>> Start Text extract
European Case Law Identifier: ECLI:EP:BA:2014:G000111.20140319
Date of decision: 19 March 2014
Case number: G 0001/11
Application number: 07001768.6
IPC class: E02D 17/13
Language of proceedings: DE
Distribution: A
Download and more information:
Decision text in EN (PDF, 37 KB)
Documentation of the appeal procedure can be found in the Register
Bibliographic information is available in: DE | EN | FR
Versions: OJ
Title of application: -
Applicant name: BAUER Maschinen GmbH
Opponent name: -
Board: EBA
Headnote: A technical board of appeal is competent to hear an appeal against an EPO examining division's decision – taken separately from its decision granting a patent or refusing the application – not to refund search fees under Rule 64(2) EPC.
Relevant legal provisions:
European Patent Convention Art 17
European Patent Convention Art 21(2)
European Patent Convention Art 21(3)
European Patent Convention Art 21(4)
European Patent Convention Art 82
European Patent Convention Art 112(1)(a)
European Patent Convention R 44
European Patent Convention R 64(2)
>> End Text extract
>> Start Data provided
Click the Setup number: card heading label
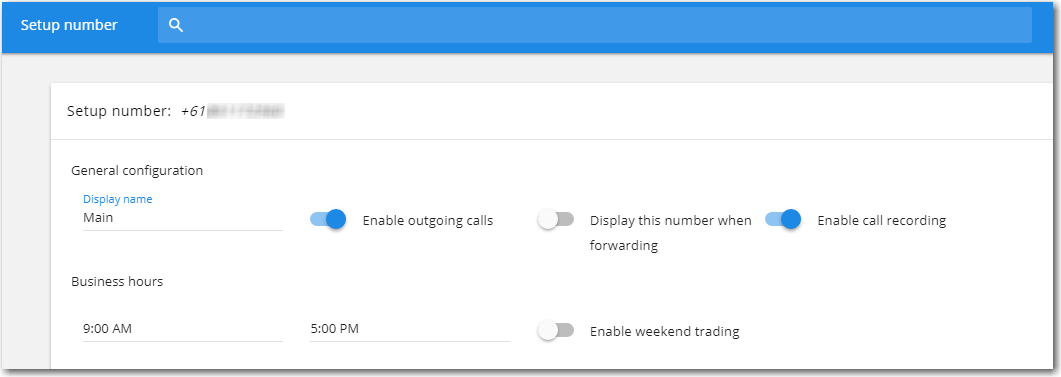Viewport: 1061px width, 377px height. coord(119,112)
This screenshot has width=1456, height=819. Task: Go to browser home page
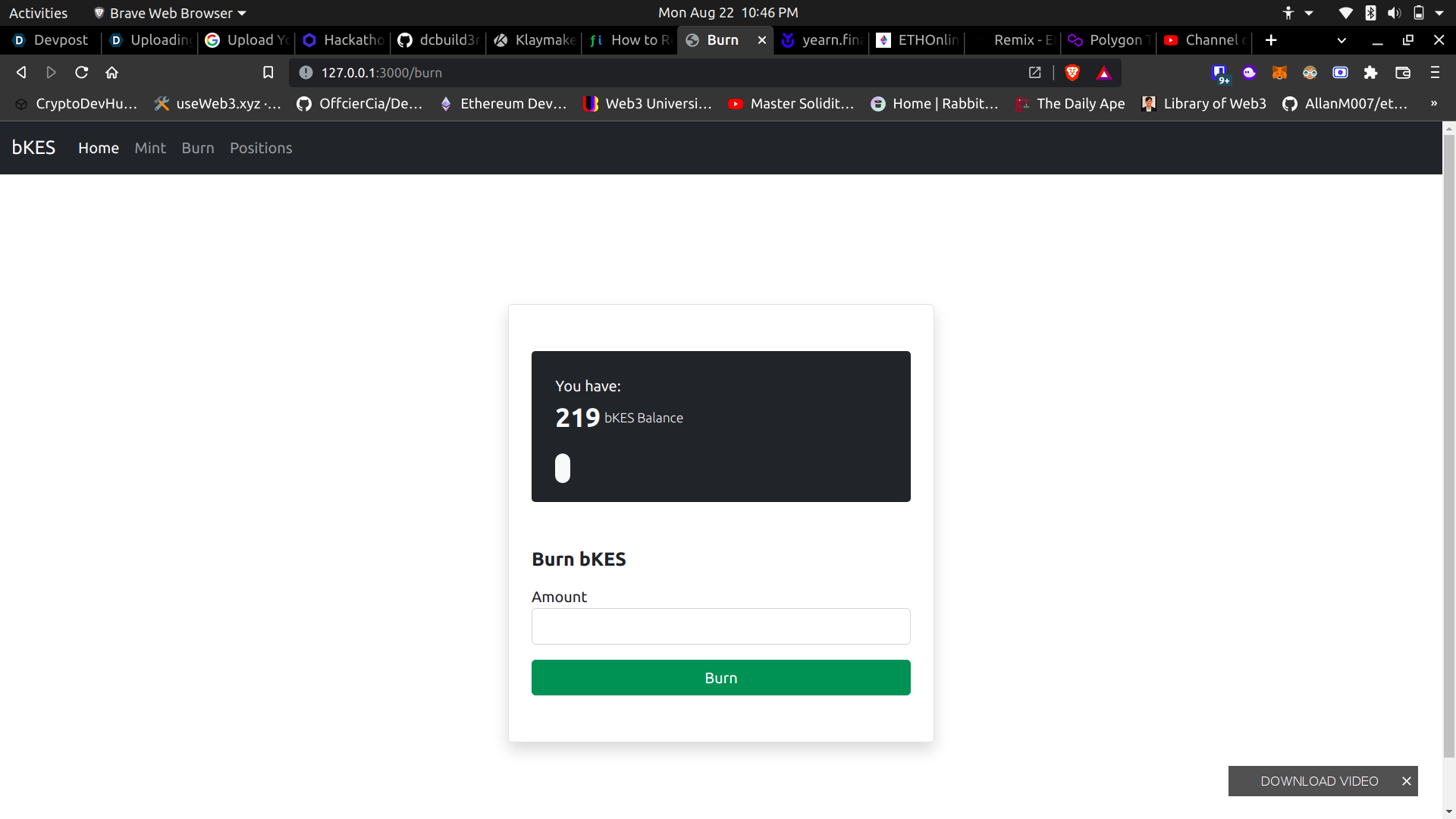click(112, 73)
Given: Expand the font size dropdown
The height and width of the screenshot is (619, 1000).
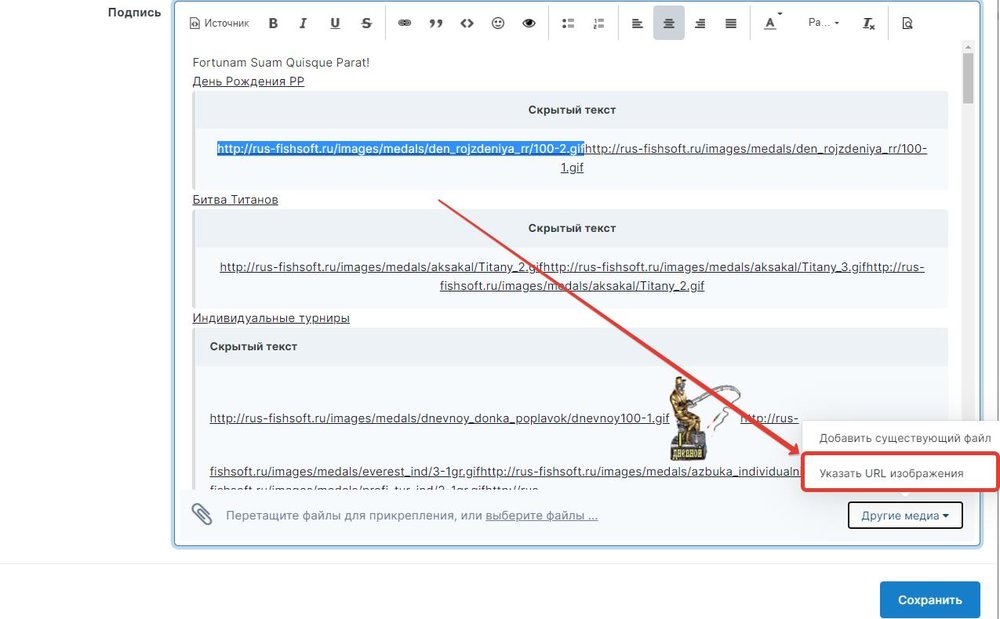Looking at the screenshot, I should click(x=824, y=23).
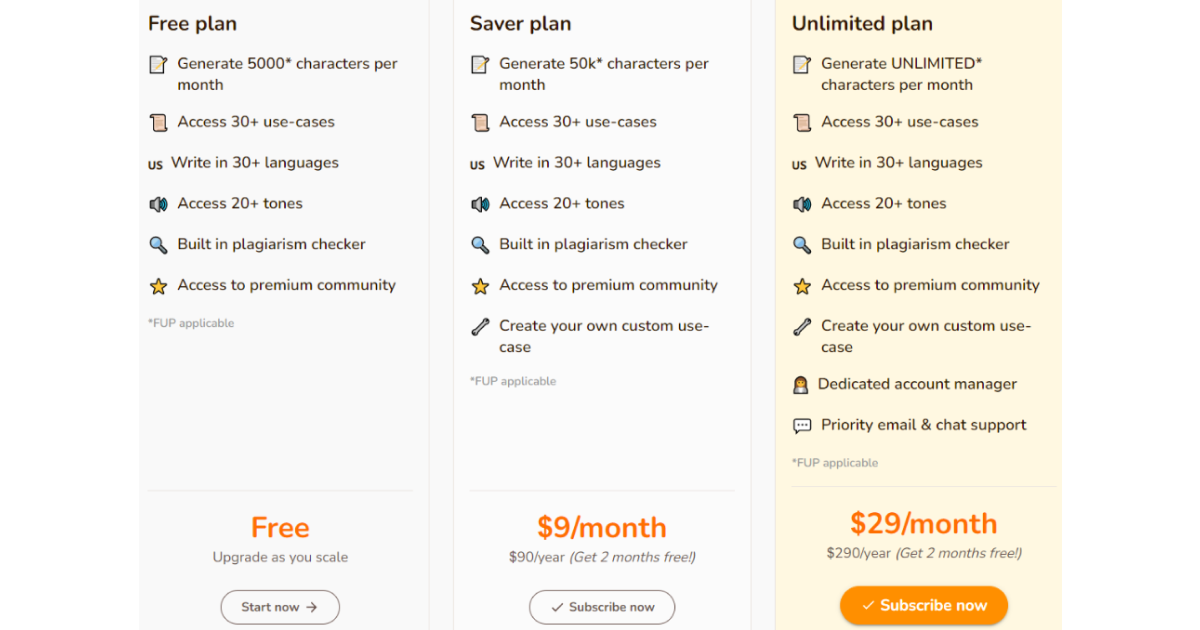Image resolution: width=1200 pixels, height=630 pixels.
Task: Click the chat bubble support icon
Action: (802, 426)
>> End Data provided
- **Stated goal A**:
Quote every line of the records that locate items on screenshots, leaving out the pictures.
- **Stated goal B**:
Continue the EPO appeal decision text on search fee refunds from the point where it stops.
The records are unrelated to the text.

- **Exercise result A**:
Click the Setup number: card heading label
Viewport: 1061px width, 377px height. coord(119,112)
This screenshot has width=1456, height=819. Task: Go to browser home page
click(112, 73)
Given: Expand the font size dropdown
The height and width of the screenshot is (619, 1000).
Looking at the screenshot, I should click(x=824, y=23).
Image resolution: width=1200 pixels, height=630 pixels.
Task: Click the chat bubble support icon
Action: (802, 426)

- **Exercise result B**:
European Patent Convention R 112(2)
European Patent Convention 1973 Art 154(3)
European Patent Convention 1973 R 46(2)
European Patent Convention 1973 R 9(3)
Vienna Convention on the Law of Treaties (1969) Art 31
Vienna Convention on the Law of Treaties (1969) Art 32
Keywords: Appeal against decision of examining division refusing request for refund of search fees under Rule 64(2) EPC – Competence of technical board of appeal
Catchwords:

-

Cited decisions:
G 0001/83
G 0002/90
G 0003/03
G 0001/08
J 0024/96
J 0012/01
T 0039/91
T 0094/91
Citing decisions:
G 0004/19
J 0016/13
R 0025/22
T 2482/12
T 1402/13
T 0318/14
T 0755/14
T 0756/14
T 2526/17
T 1482/21

Summary of facts and submissions

I. To date, the boards have ruled in the following cases on appeals against examining division decisions that were confined to refusing to refund search fees under Rule 64(2) EPC / Rule 46(2) EPC 1973:

(i) In T 94/91 of 9 December 1991 and T 390/91 of 14 May 1992, boards composed under Article 21(3)(a) EPC of two technically qualified members and one legally qualified member ("technical board") tacitly assumed that they were competent.

(ii) In J 24/96 of 27 April 2001, the Legal Board of Appeal held that it was competent because the contested decision dealt only with the refund of further search fees and "did not, therefore, concern the refusal of the application or the grant of the patent" (Reasons 2).

II. In the case leading to the present referral, the examining division granted European patent No. 1950353, based on European patent application No. 07001768.6, by decision of 25 June 2009.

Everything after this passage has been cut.